Have you read: Hypermedia exploration with interactive dynamic maps by Mountaz Zizi and Michel Beaudouin-Lafon?

They define “interactive dynamic maps (IDMs),” which consist of:

topic maps, which provide visual abstractions of the semantic content of a web of documents and document maps, which provide visual abstractions of subsets of documents. (emphasis in original)

The authors speak of creating a thesaurus, user control over query expansion, using queries to create new maps, treating maps as documents, sharing maps among users, etc. Plus have screen shots of working software, SHADOCS.

The authors do not cite ISO 13250. The year? 1995 ISO/IEC 13250 became an ISO standard in 1999.

They don’t have roles and role players, etc., nor an explicit notion of subject identity, but where are we with regard to user control over query expansion for example?
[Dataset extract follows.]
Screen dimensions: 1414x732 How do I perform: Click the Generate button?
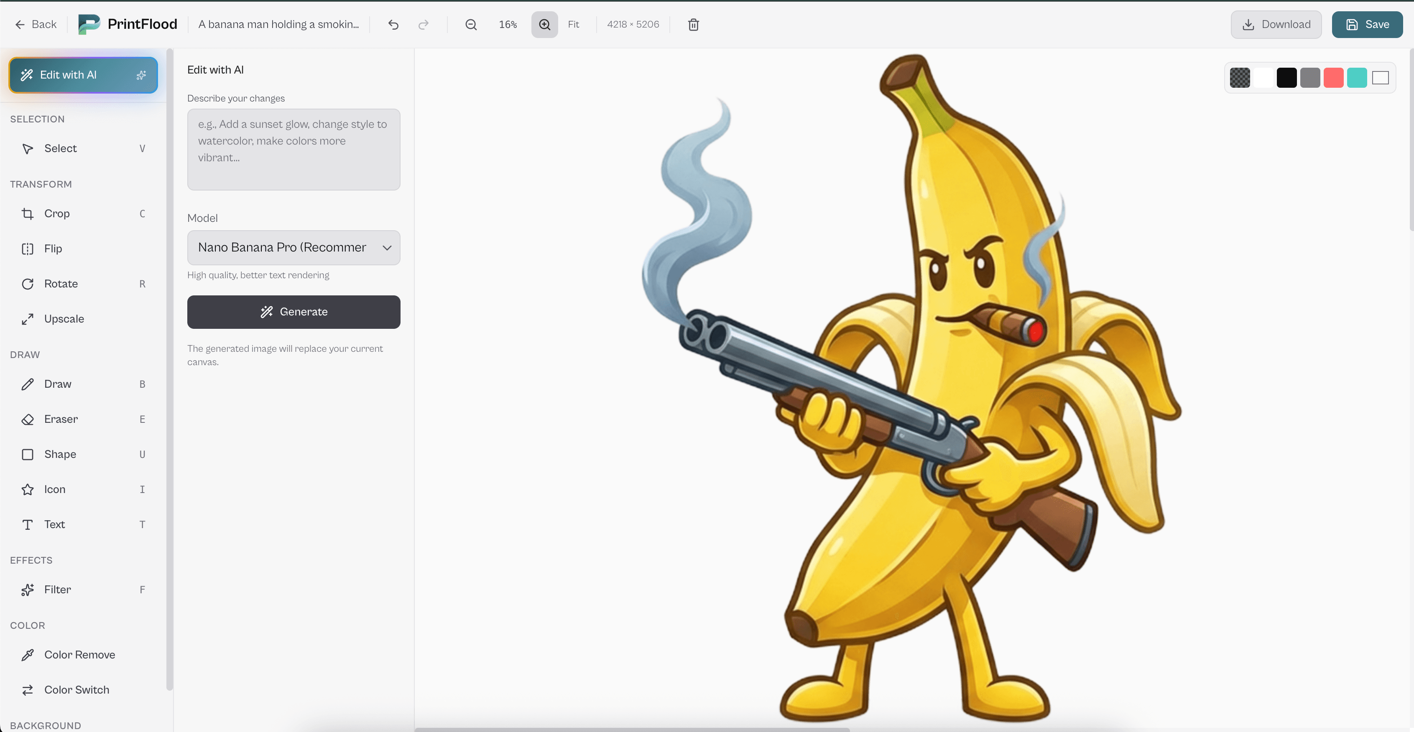[294, 312]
Or creating new maps with queries? (Was that possible with Robert Barta’s last draft for TMQL?)

Those who do not learn from history are doomed to re-invent it, maybe. (apologies to Santayana)

April 22, 2010

A Missing Step?

I happened across a guide to study and writing research papers that I had as an undergraduate. Looking back over it, I noticed there is a step in the research process that is missing from search engines. Perhaps by design, perhaps not.

After choosing a topic, you did research, then in a variety of print resources to gather material for the paper. As you gathered it, you wrote down each piece of information on a note card along with the full bibliographic information for the source.

When you were writing a paper, you did not consult the original sources but rather your sub-set of those sources that were on your note cards.

In group research projects, we exchanged note cards so that everyone had access to the same sub-set of materials that we had found.

Bibliographic software mimics the note card based process but my question is why is that capacity missing from search interfaces?

That seems to be a missing step.  I don’t know if it is missing by design, i.e., it is cheaper to let everyone look for the same information over and over, or if it is missing in anticipation of bibliographic software filling the gap.

Search interfaces need to offer ways for us to preserve and share our research results with others.

Topic maps would be a good way to offer that sort of capability.

April 21, 2010

Interfaces and Topic Maps

Filed under: Interface Research/Design,Search Interface,Searching,Topic Map Software — Patrick Durusau @ 6:02 pm

When I posted the note about Marti Heart’s new book, Search User Interfaces, in Interfaces and Topic Maps I was thinking about it being relevant for software interfaces to topic maps.

After stewing on it for several days and a close read of Chapter 1, I think it has broader application for topic maps.

Topic maps present information about subjects using a single representative for each subject. And those representatives can record properties and associations entered using different identifications.

That sounds like an interface to me. It presents all the considerations of any “interface” in the usual sense of the word. Does it match the intended user’s understanding of the domain? Is the information of interest to the user? Does it help/hinder the user making use of the information?

The Hearst volume is relevant to topic mappers for two reasons:

First, in the conventional sense of the “user interface” to software.

Second, as a guide to exploring how users understand their worlds.

Both are important to keep in mind when constructing topic software as well as topic maps themselves.